Sexually selected male ejaculate traits are expected to depend on the resource state of males. Theory predicts that males in good condition will produce larger ejaculates, but that ejaculate composition will depend on the relative production costs of ejaculate components and the risk of sperm competition experienced by low- and high-condition males. Under some conditions, when low condition leads to poorer performance in sperm competition, males in low condition may produce ejaculates with higher sperm content relative to their total ejaculate and may even transfer more sperm than high-condition males in an absolute sense.
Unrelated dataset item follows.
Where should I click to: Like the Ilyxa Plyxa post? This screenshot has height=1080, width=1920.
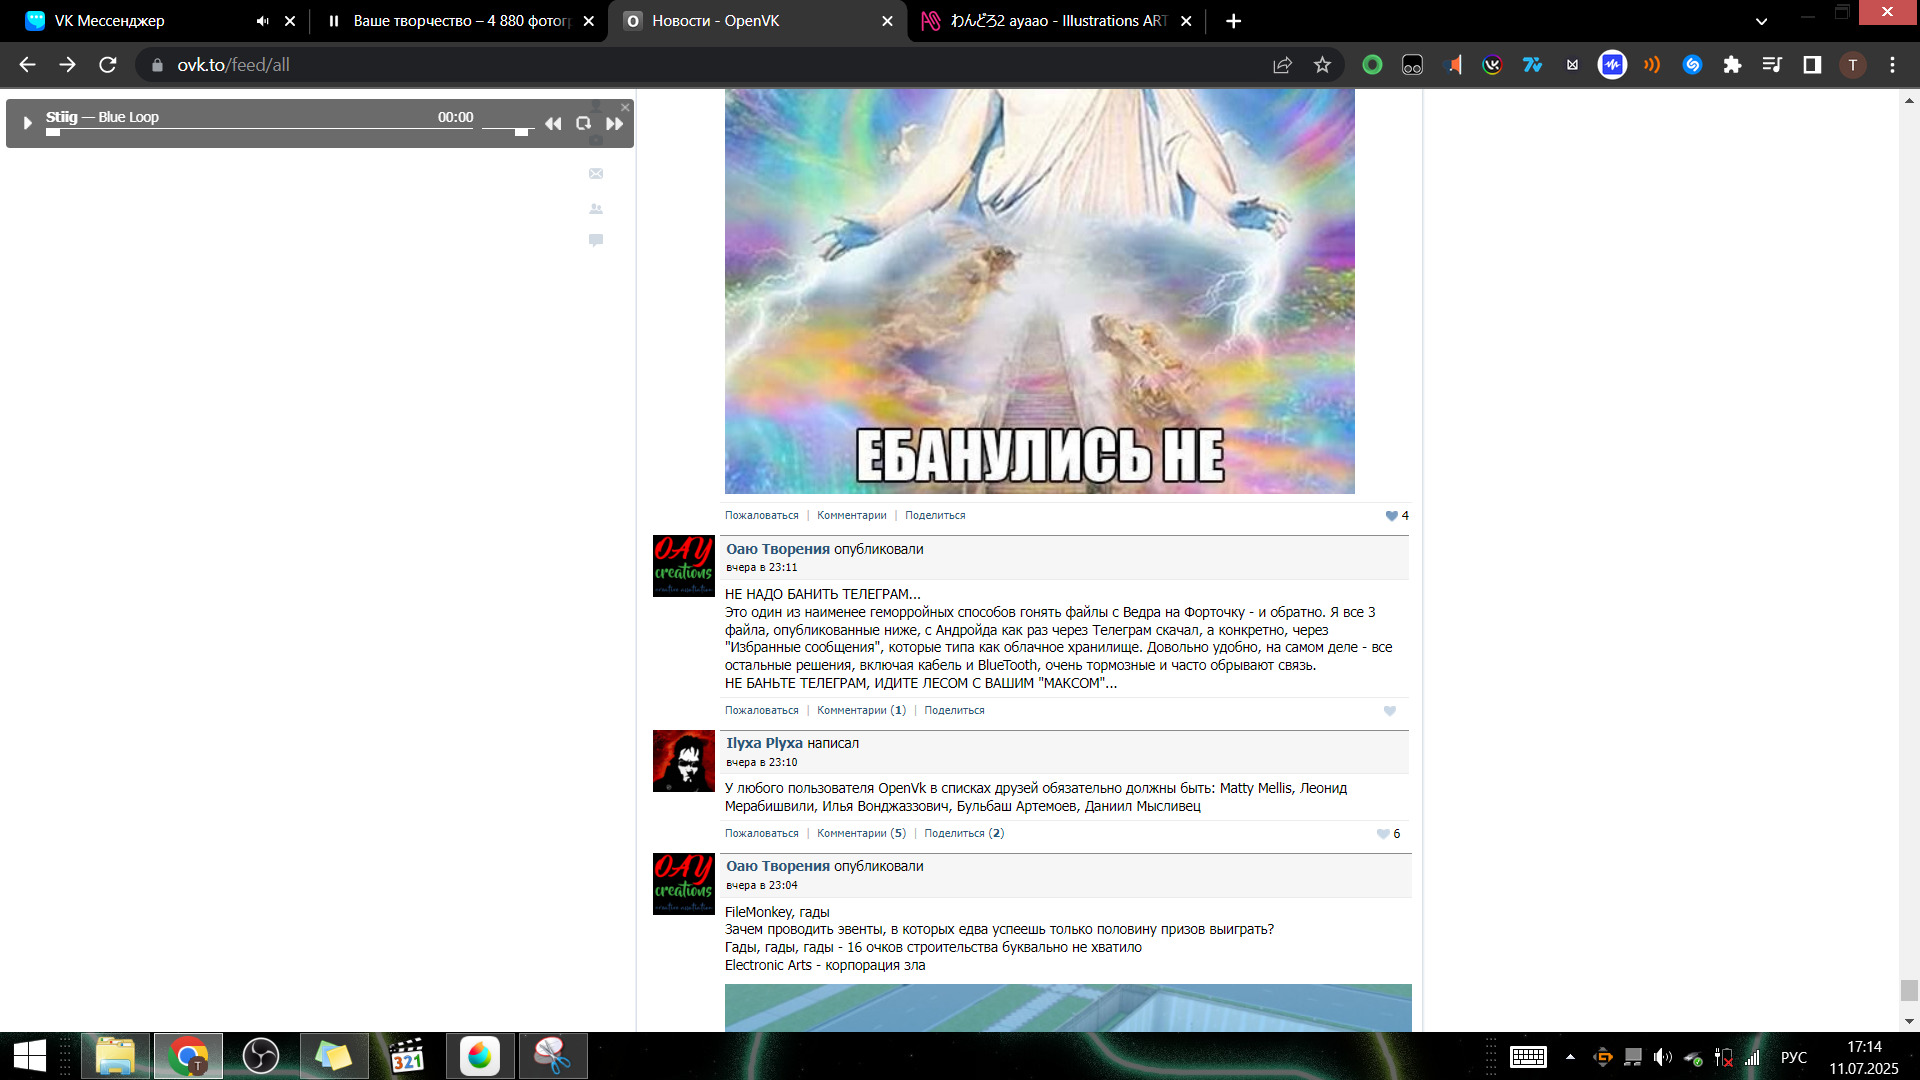(1383, 834)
Previous studies in insects have shown that males in good condition transfer larger ejaculates or more sperm, but it has not been clear whether increased sperm content represents a shift in allocation or simply a larger ejaculate, and thus the condition dependence of ejaculate composition has been largely untested. We examined condition dependence in ejaculate by manipulating adult male condition in a ladybird beetle (Adalia bipunctata) in which males transfer three distinct ejaculate components during mating: sperm, non-sperm ejaculate retained within the female reproductive tract, and a spermatophore capsule that females eject and ingest following mating. We found that high condition males indeed transferred larger ejaculates, potentially achieved by an increased rate of ejaculate transfer, and allocated less to sperm compared with low-condition males. Low-condition males transferred ejaculates with absolutely and proportionally more sperm. This study provides the first experimental evidence for a condition-dependent shift in ejaculate composition.